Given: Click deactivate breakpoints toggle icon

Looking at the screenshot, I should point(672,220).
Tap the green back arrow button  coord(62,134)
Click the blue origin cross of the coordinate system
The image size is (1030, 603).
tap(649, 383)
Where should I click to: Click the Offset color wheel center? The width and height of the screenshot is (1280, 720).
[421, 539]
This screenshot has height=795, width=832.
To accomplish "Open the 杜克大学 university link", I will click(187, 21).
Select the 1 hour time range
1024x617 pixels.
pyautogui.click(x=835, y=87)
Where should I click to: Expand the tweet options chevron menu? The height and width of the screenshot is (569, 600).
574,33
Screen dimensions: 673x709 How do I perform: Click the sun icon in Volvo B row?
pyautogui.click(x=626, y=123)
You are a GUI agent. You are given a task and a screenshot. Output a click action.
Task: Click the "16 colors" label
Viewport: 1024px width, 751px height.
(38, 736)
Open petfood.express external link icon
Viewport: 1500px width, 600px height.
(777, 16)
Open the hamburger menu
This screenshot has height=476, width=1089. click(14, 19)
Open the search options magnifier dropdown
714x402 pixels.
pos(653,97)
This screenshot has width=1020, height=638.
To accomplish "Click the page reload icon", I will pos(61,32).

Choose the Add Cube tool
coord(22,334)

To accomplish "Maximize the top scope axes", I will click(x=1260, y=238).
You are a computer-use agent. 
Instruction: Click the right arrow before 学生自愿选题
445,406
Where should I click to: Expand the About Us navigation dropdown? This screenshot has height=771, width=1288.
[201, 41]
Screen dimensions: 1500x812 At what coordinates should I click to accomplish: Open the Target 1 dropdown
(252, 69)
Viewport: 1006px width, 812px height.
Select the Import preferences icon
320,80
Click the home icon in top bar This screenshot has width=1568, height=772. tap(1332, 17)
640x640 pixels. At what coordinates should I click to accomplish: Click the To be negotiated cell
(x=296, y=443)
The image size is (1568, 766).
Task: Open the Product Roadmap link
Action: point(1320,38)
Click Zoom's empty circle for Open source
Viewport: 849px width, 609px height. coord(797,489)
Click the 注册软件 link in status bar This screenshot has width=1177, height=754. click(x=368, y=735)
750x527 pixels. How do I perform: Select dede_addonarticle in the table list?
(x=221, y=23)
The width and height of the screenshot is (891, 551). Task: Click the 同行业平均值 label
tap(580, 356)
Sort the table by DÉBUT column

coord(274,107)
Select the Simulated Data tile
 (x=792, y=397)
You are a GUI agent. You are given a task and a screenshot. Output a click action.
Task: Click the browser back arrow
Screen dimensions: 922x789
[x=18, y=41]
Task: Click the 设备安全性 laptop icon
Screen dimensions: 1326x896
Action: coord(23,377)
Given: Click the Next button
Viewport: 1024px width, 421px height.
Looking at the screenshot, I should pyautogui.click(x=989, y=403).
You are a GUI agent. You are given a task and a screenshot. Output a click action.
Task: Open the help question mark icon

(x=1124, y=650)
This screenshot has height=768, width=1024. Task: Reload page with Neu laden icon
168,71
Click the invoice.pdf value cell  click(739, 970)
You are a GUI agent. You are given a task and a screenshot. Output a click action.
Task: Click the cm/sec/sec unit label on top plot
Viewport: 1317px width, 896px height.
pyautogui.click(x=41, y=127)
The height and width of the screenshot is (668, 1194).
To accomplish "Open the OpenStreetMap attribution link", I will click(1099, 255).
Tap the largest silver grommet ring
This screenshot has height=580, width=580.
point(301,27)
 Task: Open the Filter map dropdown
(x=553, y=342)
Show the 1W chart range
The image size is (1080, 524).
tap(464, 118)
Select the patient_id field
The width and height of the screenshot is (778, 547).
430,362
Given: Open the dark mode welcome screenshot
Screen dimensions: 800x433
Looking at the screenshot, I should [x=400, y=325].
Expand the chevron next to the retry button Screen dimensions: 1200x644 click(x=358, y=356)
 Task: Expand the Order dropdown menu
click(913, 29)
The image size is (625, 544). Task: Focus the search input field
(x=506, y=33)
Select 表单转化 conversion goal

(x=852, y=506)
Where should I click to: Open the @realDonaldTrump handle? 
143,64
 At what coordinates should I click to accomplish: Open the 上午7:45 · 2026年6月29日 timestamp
:::
■ What the exercise asks ■
Edit the records above so that "hamburger menu" reads "main menu" wherever it occurs, and leave the rest unchanged.

■ Result below ■
Given: Click deactivate breakpoints toggle icon

Looking at the screenshot, I should point(672,220).
Tap the green back arrow button  coord(62,134)
Click the blue origin cross of the coordinate system
The image size is (1030, 603).
tap(649, 383)
Where should I click to: Click the Offset color wheel center? The width and height of the screenshot is (1280, 720).
[421, 539]
This screenshot has height=795, width=832.
To accomplish "Open the 杜克大学 university link", I will click(187, 21).
Select the 1 hour time range
1024x617 pixels.
pyautogui.click(x=835, y=87)
Where should I click to: Expand the tweet options chevron menu? The height and width of the screenshot is (569, 600).
574,33
Screen dimensions: 673x709 How do I perform: Click the sun icon in Volvo B row?
pyautogui.click(x=626, y=123)
You are a GUI agent. You are given a task and a screenshot. Output a click action.
Task: Click the "16 colors" label
Viewport: 1024px width, 751px height.
(38, 736)
Open petfood.express external link icon
Viewport: 1500px width, 600px height.
(777, 16)
Open the main menu
This screenshot has height=476, width=1089. click(14, 19)
Open the search options magnifier dropdown
714x402 pixels.
pos(653,97)
This screenshot has width=1020, height=638.
To accomplish "Click the page reload icon", I will pos(61,32).

Choose the Add Cube tool
coord(22,334)

To accomplish "Maximize the top scope axes", I will click(x=1260, y=238).
You are a computer-use agent. 
Instruction: Click the right arrow before 学生自愿选题
445,406
Where should I click to: Expand the About Us navigation dropdown? This screenshot has height=771, width=1288.
[201, 41]
Screen dimensions: 1500x812 At what coordinates should I click to accomplish: Open the Target 1 dropdown
(252, 69)
Viewport: 1006px width, 812px height.
Select the Import preferences icon
320,80
Click the home icon in top bar This screenshot has width=1568, height=772. tap(1332, 17)
640x640 pixels. At what coordinates should I click to accomplish: Click the To be negotiated cell
(x=296, y=443)
The image size is (1568, 766).
Task: Open the Product Roadmap link
Action: point(1320,38)
Click Zoom's empty circle for Open source
Viewport: 849px width, 609px height. coord(797,489)
Click the 注册软件 link in status bar This screenshot has width=1177, height=754. click(x=368, y=735)
750x527 pixels. How do I perform: Select dede_addonarticle in the table list?
(x=221, y=23)
The width and height of the screenshot is (891, 551). Task: Click the 同行业平均值 label
tap(580, 356)
Sort the table by DÉBUT column

coord(274,107)
Select the Simulated Data tile
 (x=792, y=397)
You are a GUI agent. You are given a task and a screenshot. Output a click action.
Task: Click the browser back arrow
Screen dimensions: 922x789
[x=18, y=41]
Task: Click the 设备安全性 laptop icon
Screen dimensions: 1326x896
Action: coord(23,377)
Given: Click the Next button
Viewport: 1024px width, 421px height.
Looking at the screenshot, I should pyautogui.click(x=989, y=403).
You are a GUI agent. You are given a task and a screenshot. Output a click action.
Task: Open the help question mark icon

(x=1124, y=650)
This screenshot has height=768, width=1024. Task: Reload page with Neu laden icon
168,71
Click the invoice.pdf value cell  click(739, 970)
You are a GUI agent. You are given a task and a screenshot. Output a click action.
Task: Click the cm/sec/sec unit label on top plot
Viewport: 1317px width, 896px height.
pyautogui.click(x=41, y=127)
The height and width of the screenshot is (668, 1194).
To accomplish "Open the OpenStreetMap attribution link", I will click(1099, 255).
Tap the largest silver grommet ring
This screenshot has height=580, width=580.
point(301,27)
 Task: Open the Filter map dropdown
(x=553, y=342)
Show the 1W chart range
The image size is (1080, 524).
tap(464, 118)
Select the patient_id field
The width and height of the screenshot is (778, 547).
430,362
Given: Open the dark mode welcome screenshot
Screen dimensions: 800x433
Looking at the screenshot, I should [x=400, y=325].
Expand the chevron next to the retry button Screen dimensions: 1200x644 click(x=358, y=356)
 Task: Expand the Order dropdown menu
click(913, 29)
The image size is (625, 544). Task: Focus the search input field
(x=506, y=33)
Select 表单转化 conversion goal

(x=852, y=506)
Where should I click to: Open the @realDonaldTrump handle? 
143,64
 At what coordinates should I click to accomplish: Open the 上午7:45 · 2026年6月29日 timestamp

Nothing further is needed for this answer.